#### Given records ####

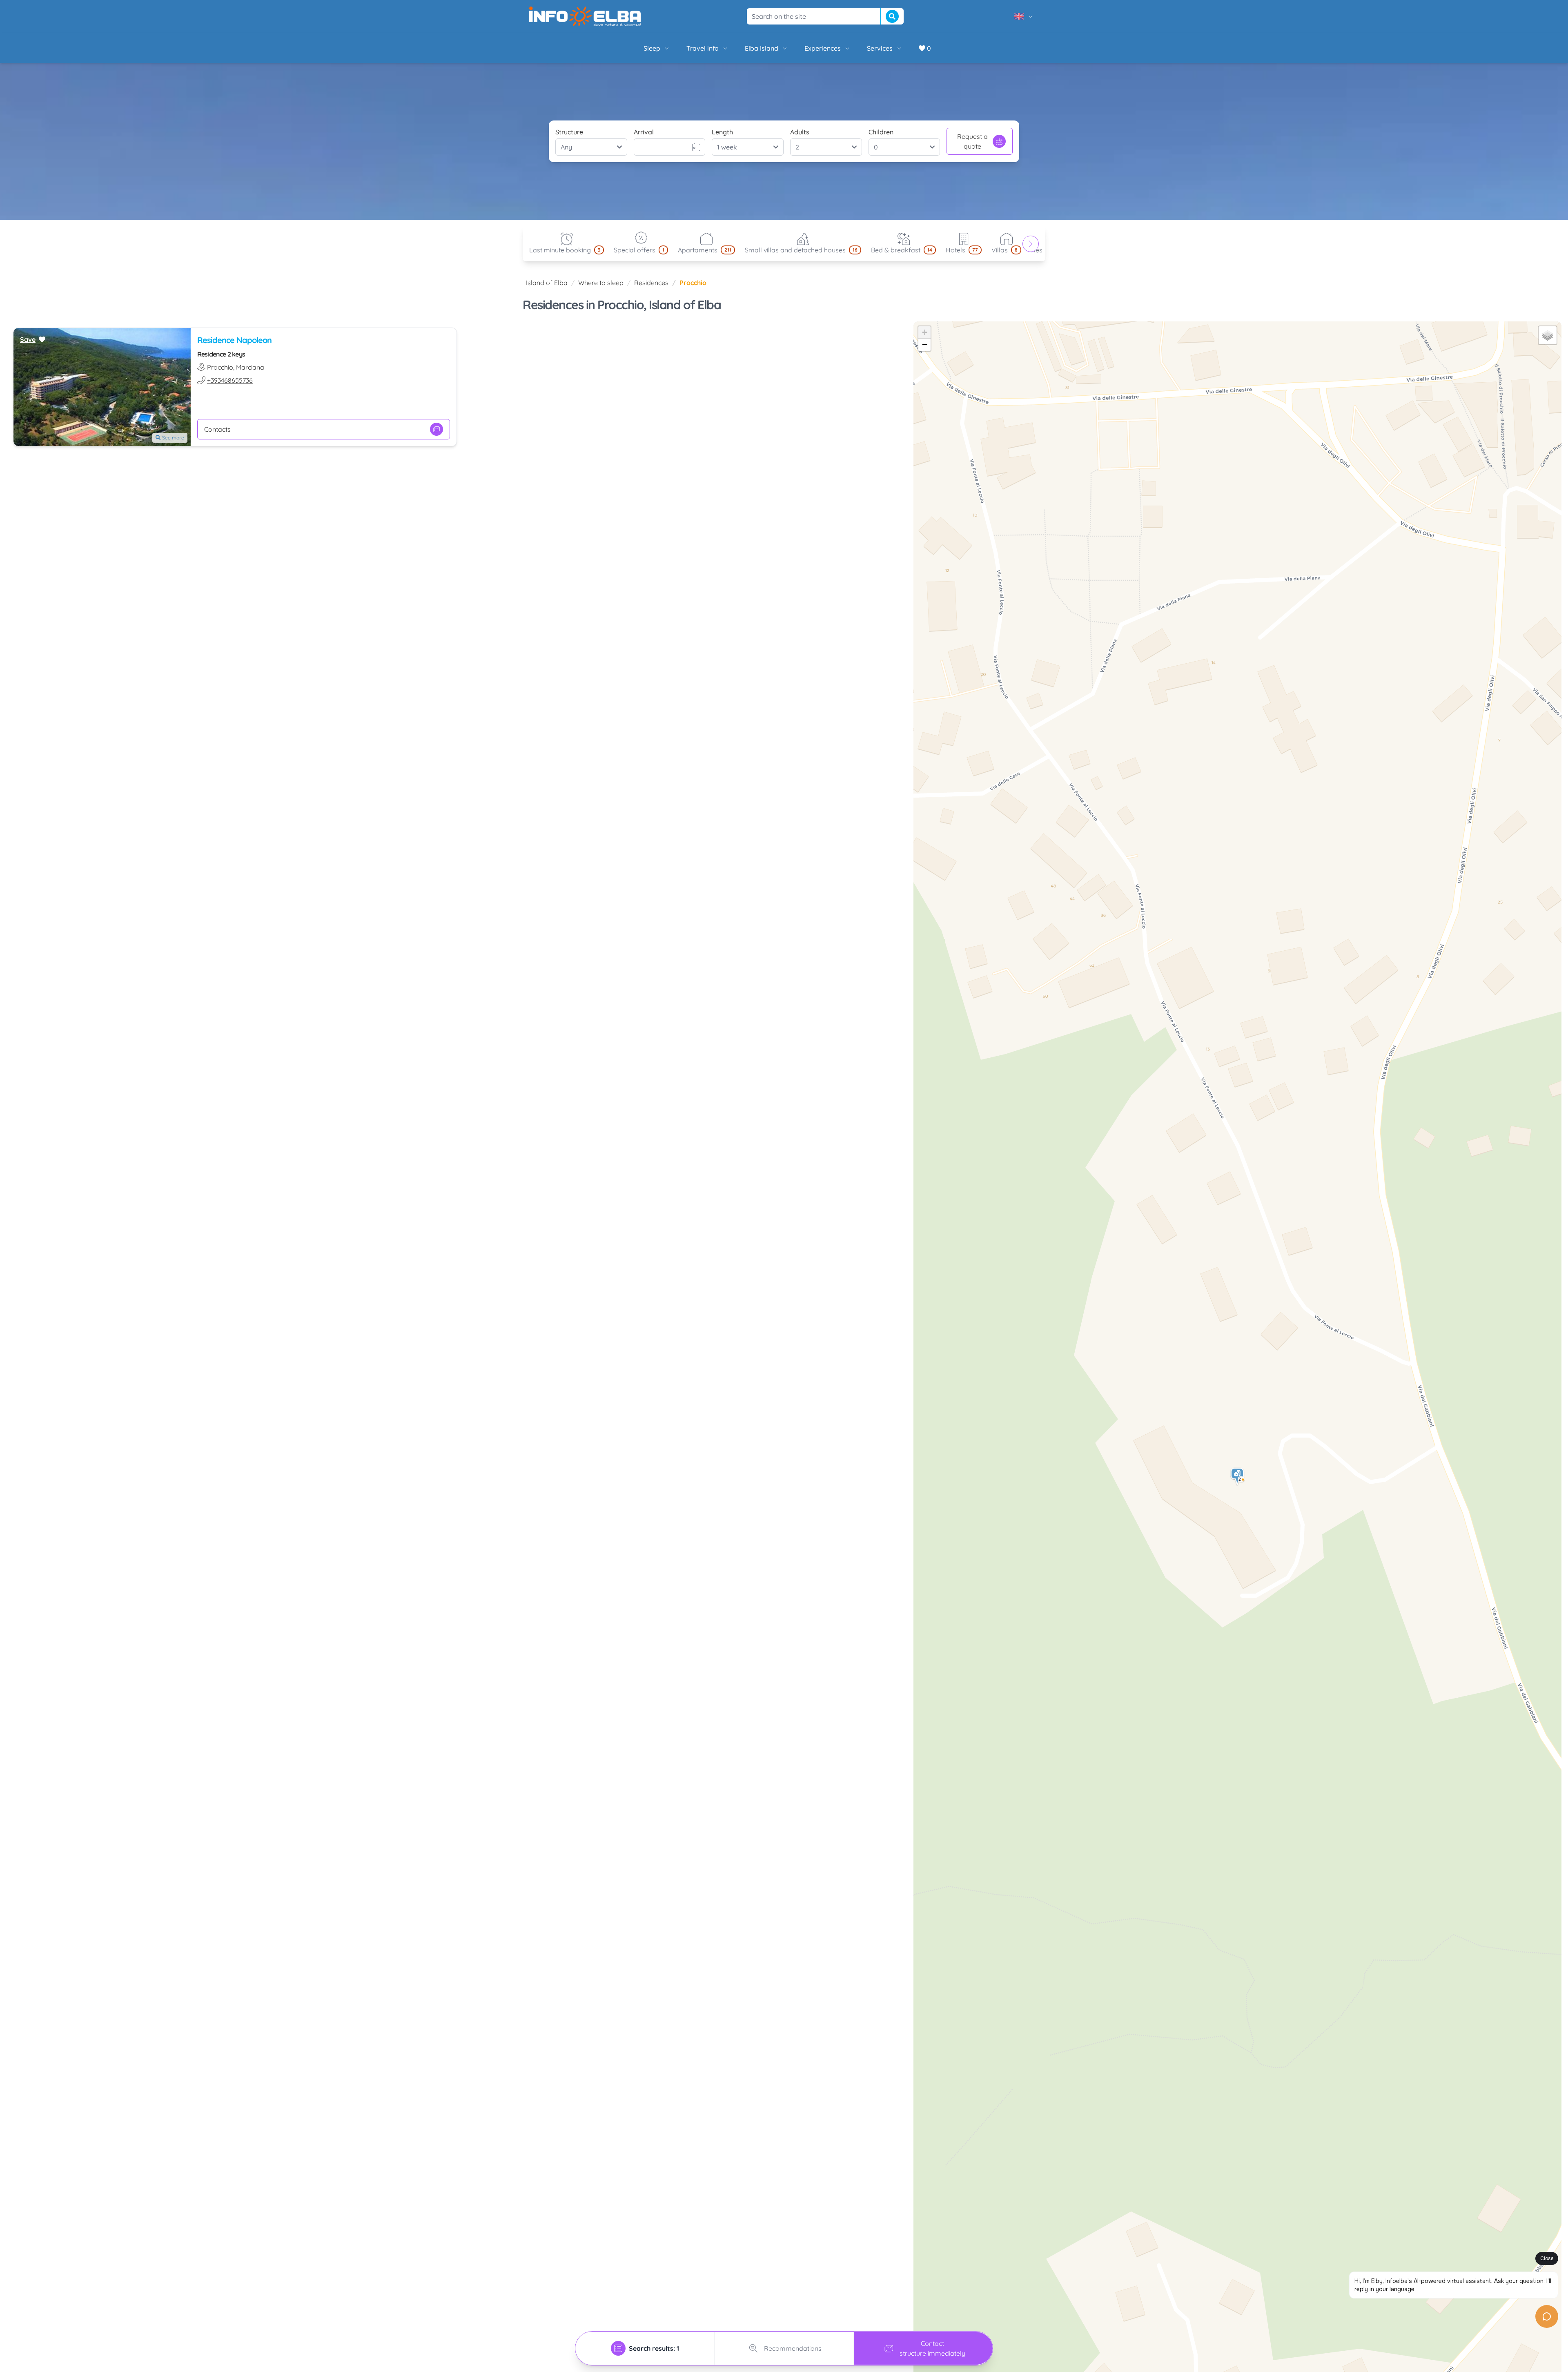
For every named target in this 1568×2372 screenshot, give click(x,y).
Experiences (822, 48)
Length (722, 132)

####
#### Given records ####

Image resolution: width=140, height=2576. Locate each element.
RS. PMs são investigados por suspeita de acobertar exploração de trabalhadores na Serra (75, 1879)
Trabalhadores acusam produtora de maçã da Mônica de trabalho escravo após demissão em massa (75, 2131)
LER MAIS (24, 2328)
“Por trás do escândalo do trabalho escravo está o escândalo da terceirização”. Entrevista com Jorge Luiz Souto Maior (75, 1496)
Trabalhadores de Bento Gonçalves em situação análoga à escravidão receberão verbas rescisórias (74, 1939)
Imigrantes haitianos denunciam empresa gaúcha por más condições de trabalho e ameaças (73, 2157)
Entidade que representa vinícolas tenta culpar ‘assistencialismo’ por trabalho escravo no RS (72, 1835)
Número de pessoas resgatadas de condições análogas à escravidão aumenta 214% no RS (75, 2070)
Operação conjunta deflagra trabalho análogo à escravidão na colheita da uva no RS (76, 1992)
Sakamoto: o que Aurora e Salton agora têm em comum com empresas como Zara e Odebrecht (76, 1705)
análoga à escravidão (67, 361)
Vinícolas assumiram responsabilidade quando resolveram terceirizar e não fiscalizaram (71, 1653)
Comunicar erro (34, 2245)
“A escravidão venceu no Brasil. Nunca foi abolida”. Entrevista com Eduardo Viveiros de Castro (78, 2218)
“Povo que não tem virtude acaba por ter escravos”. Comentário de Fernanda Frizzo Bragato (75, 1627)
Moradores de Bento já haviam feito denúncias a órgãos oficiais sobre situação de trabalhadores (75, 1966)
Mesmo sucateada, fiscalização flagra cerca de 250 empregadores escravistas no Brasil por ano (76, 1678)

####

Report all lines of the material that contain the word "Bento".

Trabalhadores de Bento Gonçalves em situação análoga à escravidão receberão verbas rescisórias (74, 1939)
Moradores de Bento já haviam feito denúncias a órgãos oficiais sobre situação de trabalhadores (75, 1966)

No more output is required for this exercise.